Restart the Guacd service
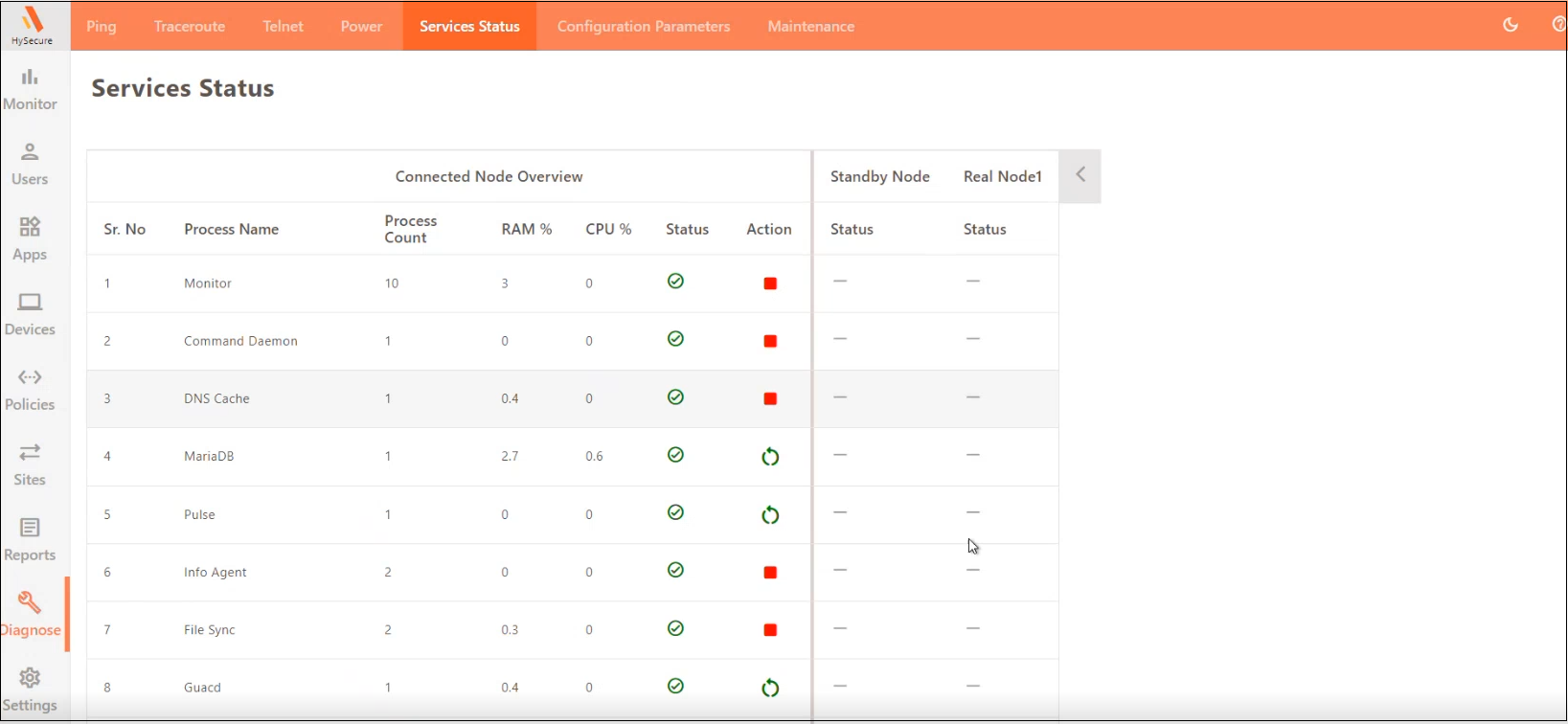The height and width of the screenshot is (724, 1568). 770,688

────────────────────

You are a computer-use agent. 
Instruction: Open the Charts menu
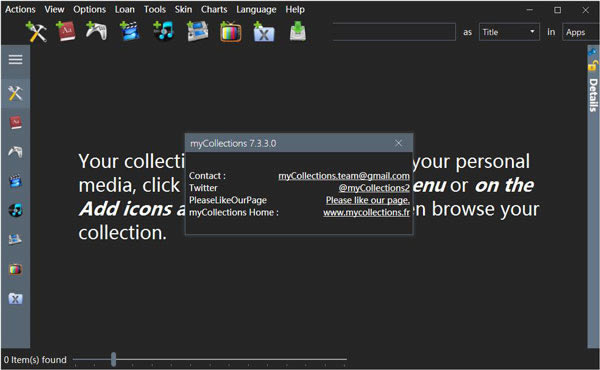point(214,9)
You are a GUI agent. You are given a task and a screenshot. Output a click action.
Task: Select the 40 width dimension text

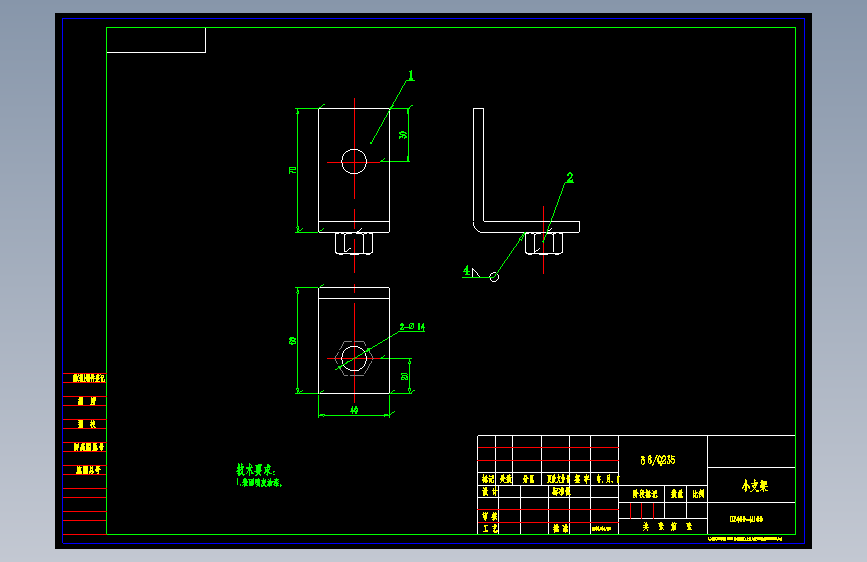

────────────────────

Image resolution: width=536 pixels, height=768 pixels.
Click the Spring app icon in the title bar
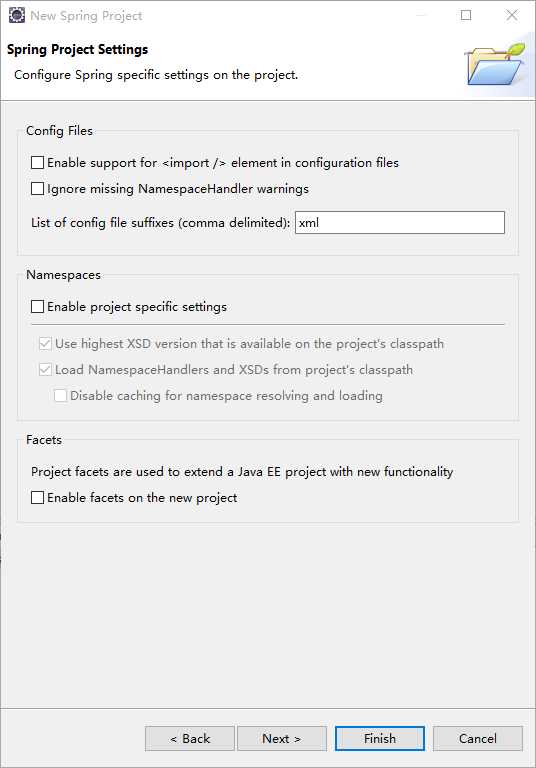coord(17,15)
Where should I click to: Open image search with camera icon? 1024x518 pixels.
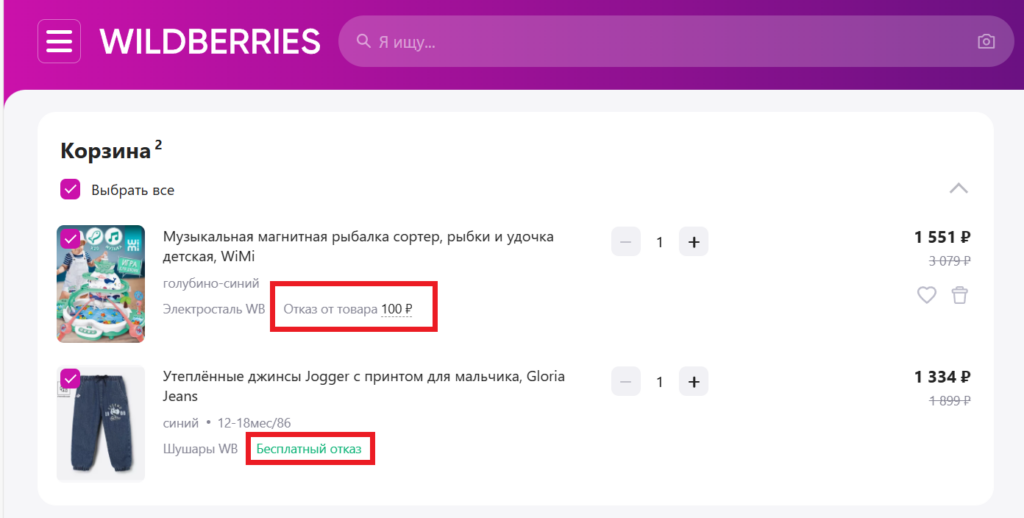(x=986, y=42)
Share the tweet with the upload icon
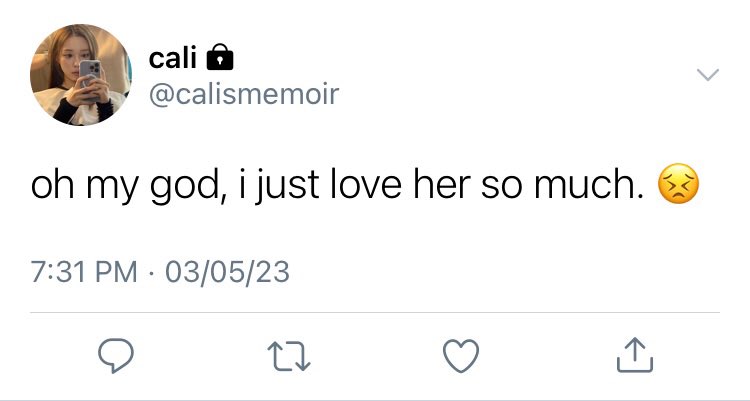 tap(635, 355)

────────────────────

Would you please copy every line from the listing above that contains the word "agent"?

You are a computer-use agent. 
You are a GUI agent. You are given a task and a screenshot. Output a click action.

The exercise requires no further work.